#### Passage for review

Content starts

Village in Cambridgeshire, England

Barrington is a small village and civil parish in the South Cambridgeshire district of Cambridgeshire, England. The village is about 7 miles south-west of Cambridge, between Haslingfield and Shepreth.

==History==
The parish of Barrington is roughly a trapezium in shape and covers 2282 acres. The southern boundary follows the River Cam which separates it from the parishes of Shepreth, Foxton, and Harston and formed the ancient boundary of Wetherley hundred. Its northern boundary reaches the ancient Mare Way at its north-westernmost tip, a track that ran along the ridge of the White Hill, and now forms the A603. It borders Orwell to the west, Harlton to the north and Haslingfield to the east.

Listed as Barentone in the Domesday Book of 1086 the name "Barrington" is believed to mean "farmstead of a man called Bara".

The village has long been an important manufacturer of bricks and cement; there were already four brick-makers by the 1840s. The Prime family opened the Shepreth road brickworks by 1876 which changed hands several times over the 20th century as it grew in size. At the northern end of the village was the Cemex cement works which closed in 2008.

Content ends

#### To do
1. In the Barrington text, how many acres does the parish cover?
2. Reproduce the part of the Barrington text starting at "Barrington is a" and ending at "Haslingfield and Shepreth.", with no changes.
3. Render this sentence from the Barrington text in Spanish: "The village is about 7 miles south-west of Cambridge, between Haslingfield and Shepreth."

#### Data extract
Content starts

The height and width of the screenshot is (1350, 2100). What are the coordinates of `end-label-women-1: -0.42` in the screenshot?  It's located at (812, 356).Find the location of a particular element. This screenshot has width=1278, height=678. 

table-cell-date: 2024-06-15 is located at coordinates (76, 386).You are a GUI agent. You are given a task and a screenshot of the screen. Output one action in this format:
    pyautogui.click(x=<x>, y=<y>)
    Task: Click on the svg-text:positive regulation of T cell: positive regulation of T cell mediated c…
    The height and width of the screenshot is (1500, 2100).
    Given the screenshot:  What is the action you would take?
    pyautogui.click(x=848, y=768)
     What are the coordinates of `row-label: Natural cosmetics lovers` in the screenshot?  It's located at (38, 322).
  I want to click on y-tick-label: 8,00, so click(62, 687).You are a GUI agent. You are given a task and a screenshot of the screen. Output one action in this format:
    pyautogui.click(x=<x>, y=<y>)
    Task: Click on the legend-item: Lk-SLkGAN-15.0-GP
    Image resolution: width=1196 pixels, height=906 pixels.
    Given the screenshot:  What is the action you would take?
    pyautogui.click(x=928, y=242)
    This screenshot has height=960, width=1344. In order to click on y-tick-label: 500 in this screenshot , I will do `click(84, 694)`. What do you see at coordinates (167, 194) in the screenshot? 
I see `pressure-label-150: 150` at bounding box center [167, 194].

Content ends

#### Responses by item number
1. 2282 acres.

2.
Barrington is a small village and civil parish in the South Cambridgeshire district of Cambridgeshire, England. The village is about 7 miles south-west of Cambridge, between Haslingfield and Shepreth.

3. El pueblo está a unas 7 millas al suroeste de Cambridge, entre Haslingfield y Shepreth.